Are Hong Kong Nationals Taking Up the Offer of a BNO Visa in the UK?
In the past year, we have written about the announcement and then opening of the new UK BN(O) visa for Hong Kong nationals. The scheme was open for applications on 31st January 2021, with British PM Boris Johnson stating, “I am immensely proud that we have brought in this new route for Hong Kong BN(O)s to live, work and make their home in our country. In doing so, we have honoured our profound ties of history and friendship with the people of Hong Kong, and we have stood up for freedom and autonomy – values both the UK and Hong Kong hold dear”. But has the scheme been a success? In this article, we will take a look at the extent to which Hong Kong nationals are taking up the offer of a British National (Overseas) visa.
Signs Of Increasing Demand For The British National (Overseas) Visa
According to the Times newspaper, in mid-April 2021, around 3,000 Hong Kong nationals were applying for the new BN(O) visa each week. At the same rate, this would equate to over 150,000 applications each year. At the time of the article, around 35,000 people had already applied. To put this number into context, the Home Office had originally expected 300,000 people to apply over five years, hence more than 10% have applied in the first ten weeks of the scheme opening. On this basis, it is believed that the Government may have underestimated the demand for the new visa.
The Government had expected around 120,000 applications in the first year, however, if the numbers continue as they are, it may be more like 175,000.
Some may argue these are still relatively small numbers given that 350,000 Hongkongers hold BNO passports, another 2.5 million are eligible for one, in addition to another 2.5 million dependants. However, relative to the 612,000 people who moved to the UK in 2019, the expected number just from Hong Kong is significant. In addition, the Home Office has not placed any caps on the number of Hong Kong nationals who can gain a visa. While the overall number of people who could be eligible is extremely high, the British Government expects the majority of those wishing to exit Hong Kong to choose to remain in the pacific region, choosing destinations such as Singapore and Taiwan.
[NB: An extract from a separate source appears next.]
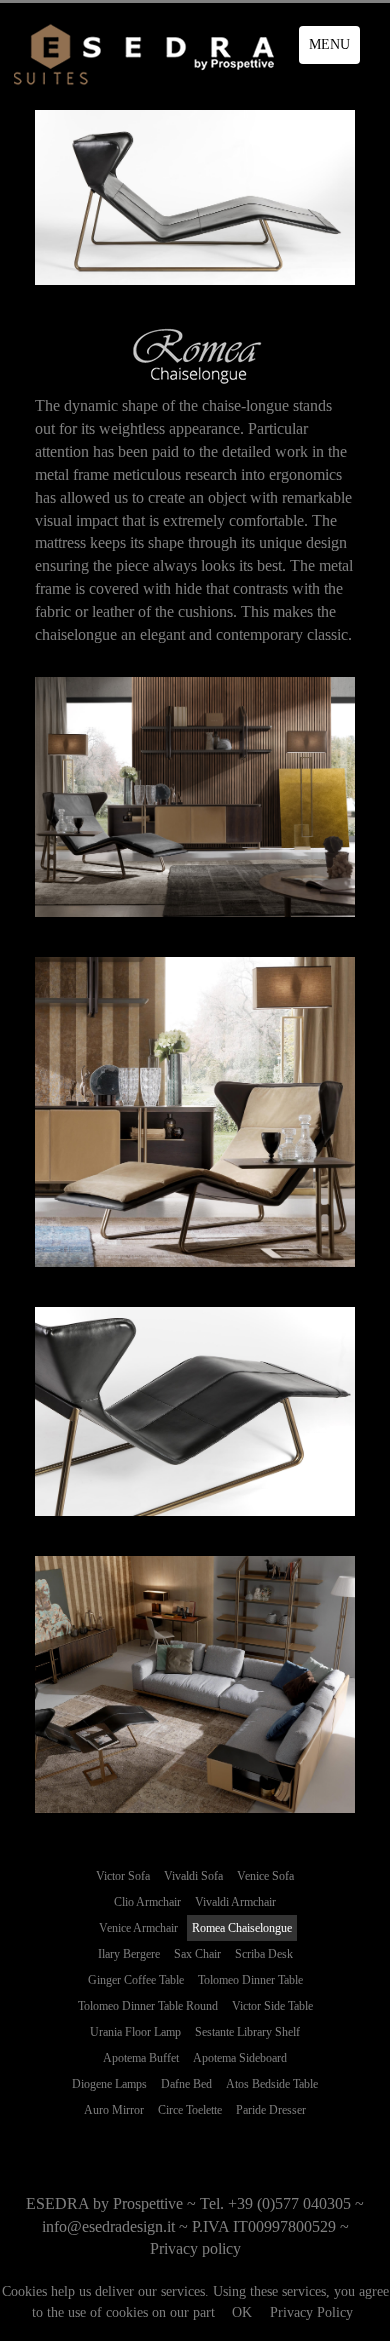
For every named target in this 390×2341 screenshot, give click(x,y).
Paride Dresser (271, 2110)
Millions Invested In Hong Kong Welcome Hubs
In April, the UK Government announced it was injecting £43 million to help Hong Kongers to integrate into UK society, including £5.1 million into setting up 21 Hong Kong Welcome Hubs around the UK. They have also published lots of guidance and a new Welcome Pack (written in English and Cantonese) on the Home Office website regarding living in the UK, including information on:
- accessing healthcare
- applying for a national insurance card
- careers advice
- starting a business
- renting or buying a home
- setting up a bank account
- choosing a school, further education, high education
- learning English
- registering with a GP
According to the Home Office guidance, the new Welcome hubs will provide “support to help BN(O) status holders settle into their new communities and understand the services available to them. We are also expecting the new Welcome hubs to work with partners to tackle hate crime; therefore, an additional £300,000 will be available to address BN(O) related hate crime in 2021/222”.
Strong Demand For Property By Hong Kongers
Another sign that Hong Kong nationals are taking advantage of the new BN(O) visa scheme can be seen in the UK house buying data. According to property consultancy Knight Frank, Hong Kongers accounted for 8.5% of all purchases by foreigners in central London in 2020. Only French buyers exceeded this, accounting for 14.6% of all purchases in the prime London market.
In addition, according to Marc von Grundherr, director at Benham and Reeves, between July 2020 and March 2021, Hongkongers purchased 1,932 units, equating to a total purchase spend of around £959 million, he estimates. He says, “The UK has always been a popular destination of choice for Hong Kong investment into bricks and mortar. This has certainly been bolstered by the offer of the BNO visa, and for the first time in some thirty years, our Hong Kong office saw more interest from those looking to buy versus those looking to invest during the first quarter of the year. Many are doing so with an eye on the future, laying the initial foundations required for life in the UK. Some of this activity is being seen in the very high-end London market, but in fact, much of the demand coming from Hong Kong is focussed around more average market price thresholds”.
According to the Times, “A 45-bedroom mansion overlooking Hyde Park is the most expensive residential property sold in recent years. It was bought for £210 million last year, before the pandemic struck, by Cheung Chung-kiu, 57, chairman of the Hong Kong-based property development company CC Land”.
Of course, while there is a strong demand in London for high-value real estate, as Marc von Grundherr says, the majority of demand from BN(O) visa holders from Hong Kong is for average-priced housing in the UK.
It is still too early to say whether the BN(O) visa will realise the Government’s expected number of applicants for 2021, but based on the data so far, this looks promising. Numbers may even exceed those originally estimated. It is also very positive to see the Government putting money into making Hong Kong nationals arriving in the UK feel welcome and safe. Ultimately this will play an important role in determining where future migrants from Hong Kong choose to live, and it will be the first cohorts who will come here who will measure whether the Government is successful in achieving this.